§ JOBS:
a: Answer these questions from the piece about The Flaming Lips' cover with Miley Cyrus and Moby:
(i) Which song do they cover?
(ii) In which city is The Bella Foundation based?
(iii) Which pet owners does the foundation help with veterinary costs?
b: Write the next part of the piece about The Flaming Lips' cover of "Lucy in the Sky with Diamonds," picking up after its final sentence.

* START EXCERPTED TEXT *

I was lucky enough to grow up in a fairly schizophrenic-musical environment, so genre snobbery is something quite alien to me. Metal, punk, klezmer, country, pop, exotica, etc etc. If the song is good, it's good. So when I heard The Flaming Lips cover of "Lucy in the Sky with Diamonds" with Miley Cyrus and Moby, I was astounded. Not because of Miley but because it is really, really great. Not thing I went into it expecting it to be horrible, I was just not expecting it to wow me like it did.

This kind of collaboration may seem like it is from Mars, since the Lips are this fairly respected, psychedelic-art-rock band and Cyrus used to be Hannah Montana and has the sad distinction of twerking on Alan Thicke's son. However, if you think about it objectively, there is something kind of brilliant about that. The Lips are too weird (and probably "old") for Cyrus' demographic and she is too pop-tart for their core audience. Which makes it even more interesting because it is a real creative risk for both parties. Granted, it's one for a good cause, since a portion of the sales are going to the Oklahoma City based non-profit, The Bella Foundation, which helps low-income, elderly or terminally-ill pet owners with veterinary costs.

* END EXCERPTED TEXT *
* START PROVIDED DATA *

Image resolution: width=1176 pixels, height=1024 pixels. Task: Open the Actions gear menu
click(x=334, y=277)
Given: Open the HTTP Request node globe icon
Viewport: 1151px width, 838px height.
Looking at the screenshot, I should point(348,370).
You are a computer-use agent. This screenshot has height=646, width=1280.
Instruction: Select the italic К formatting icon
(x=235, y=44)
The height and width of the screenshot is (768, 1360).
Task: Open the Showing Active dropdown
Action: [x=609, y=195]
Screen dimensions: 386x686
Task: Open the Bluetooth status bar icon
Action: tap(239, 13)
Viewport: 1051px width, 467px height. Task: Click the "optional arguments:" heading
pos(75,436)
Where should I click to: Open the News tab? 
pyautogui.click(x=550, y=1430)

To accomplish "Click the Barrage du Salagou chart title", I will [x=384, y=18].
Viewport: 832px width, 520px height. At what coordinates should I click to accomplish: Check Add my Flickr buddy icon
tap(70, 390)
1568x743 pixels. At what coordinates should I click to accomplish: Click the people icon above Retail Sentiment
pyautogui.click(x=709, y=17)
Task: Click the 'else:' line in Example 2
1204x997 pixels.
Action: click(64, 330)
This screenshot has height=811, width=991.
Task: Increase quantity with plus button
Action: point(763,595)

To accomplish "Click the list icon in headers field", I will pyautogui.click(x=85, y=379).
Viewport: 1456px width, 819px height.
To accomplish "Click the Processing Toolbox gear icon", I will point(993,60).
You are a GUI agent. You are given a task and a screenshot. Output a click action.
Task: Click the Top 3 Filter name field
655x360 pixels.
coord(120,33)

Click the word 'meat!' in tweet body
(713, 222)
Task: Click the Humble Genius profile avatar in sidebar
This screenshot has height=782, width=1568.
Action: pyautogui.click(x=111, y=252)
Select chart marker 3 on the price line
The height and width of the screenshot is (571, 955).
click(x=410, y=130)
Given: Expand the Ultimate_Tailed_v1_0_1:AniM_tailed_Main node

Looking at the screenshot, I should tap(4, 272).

* END PROVIDED DATA *

§ TASK RESULTS:
a:
(i) "Lucy in the Sky with Diamonds"
(ii) Oklahoma City
(iii) Low-income, elderly or terminally-ill pet owners

b:
Some of the negative reactions to both the collaboration and the fact that Cyrus and Lips frontman Wayne Coyne (who looks like the world's grooviest professor/magician) are good friends, reminds me a lot of the critical and public flotsam that ensued when Metallica and Lou Reed worked together and released "Lulu." "Lulu" was an intense and brave album that was also quite good and definitely the best thing Metallica had worked on in several years. The only real thing that either Lou or Metallica had to gain was the feeling of creating a work that they personally loved. Over time, hopefully, both "Lulu" and the Lips cover of "Lucy" will be seen as ballsy creative moves with some gorgeous, rich moments intertwined.  (Also, for a really terrific article on the recent negative critical reaction to Coyne in the media, please check out Katy Anders' piece on her fabulous blog, Fascist Dyke Motors. Then read everything else on there because she is THAT good.)



© 2014 Heather Drain




4 comments:

  1. I think the "Lulu" comparison is a good one. That album sounds better today with the benefit of some distance from the hype and bad press. In the end, the music has to sink or swim on its own.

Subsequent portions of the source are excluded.